The report quotes Tom Hudgins, chairman of Stand Up Missouri, a nonpartisan coalition dedicated to educating Missourians about their right to informed credit choices and continued access to safe and affordable traditional installment loans. Hudgins expresses concern about the ballot initiative’s impact on middle- to moderate-income consumers who use traditional installment loans when emergencies strike: “If traditional installment lenders were eliminated in Missouri, what would our customers do? Where would they go? When the transmission breaks down, or when your children need medical attention? Businesses would close down and thousands of jobs would be lost.”
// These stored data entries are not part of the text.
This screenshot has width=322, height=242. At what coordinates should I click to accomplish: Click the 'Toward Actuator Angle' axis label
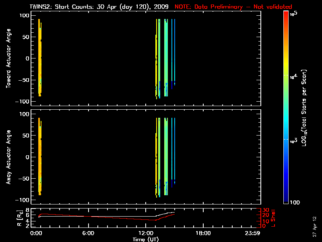8,59
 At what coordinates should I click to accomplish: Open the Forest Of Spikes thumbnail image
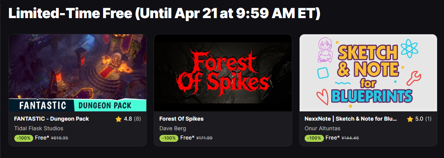tap(223, 72)
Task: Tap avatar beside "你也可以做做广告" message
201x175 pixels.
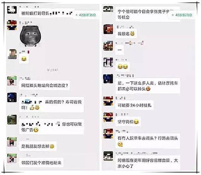Action: (12, 120)
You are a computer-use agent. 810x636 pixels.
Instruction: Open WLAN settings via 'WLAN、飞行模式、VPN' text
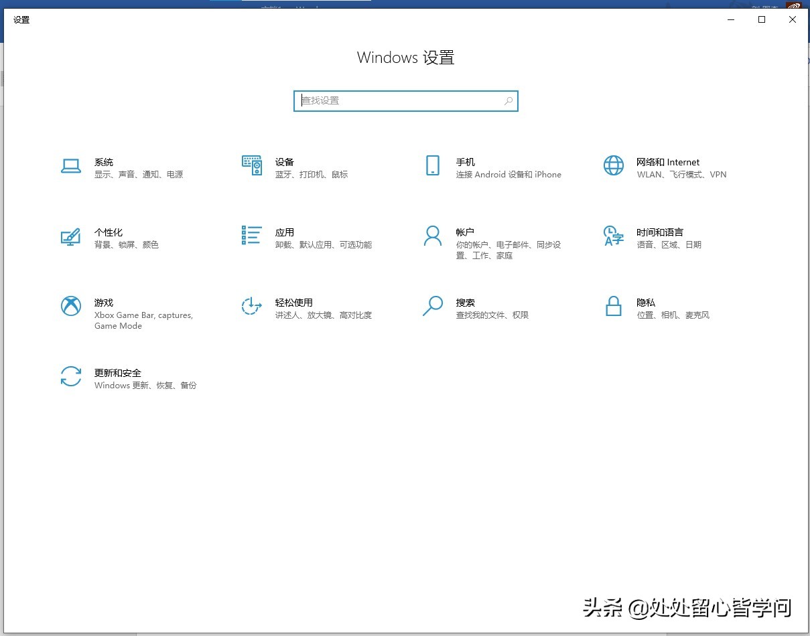pos(681,174)
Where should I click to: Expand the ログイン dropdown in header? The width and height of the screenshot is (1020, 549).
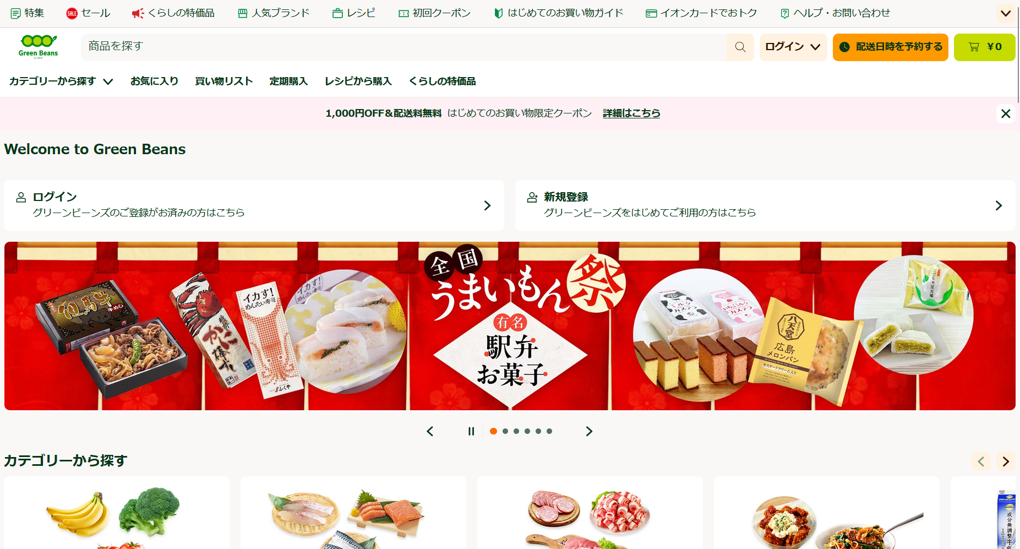point(793,47)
On April 6, the Circuit Court of Cole County found that the so-called “Payday Loan Initiative” ballot title was indeed likely to mislead voters, because it failed to accurately assess its economic impact on Missouri by disregarding its detrimental effect on traditional installment lenders and other safe and affordable credit options. In his ruling, Judge Daniel R. Green vacated the petition used by the initiative’s proponents to gather signatures for the ballot initiative. The Missouri attorney general is currently appealing Judge Green’s decision.
Missourians have relied on traditional installment loans as a safe and affordable option for personal and household credit for over 50 years. If the initiative goes on the ballot in November and passes into law, TILs will disappear from Missouri and with them, a vital credit option for over 180,000 Missouri consumers.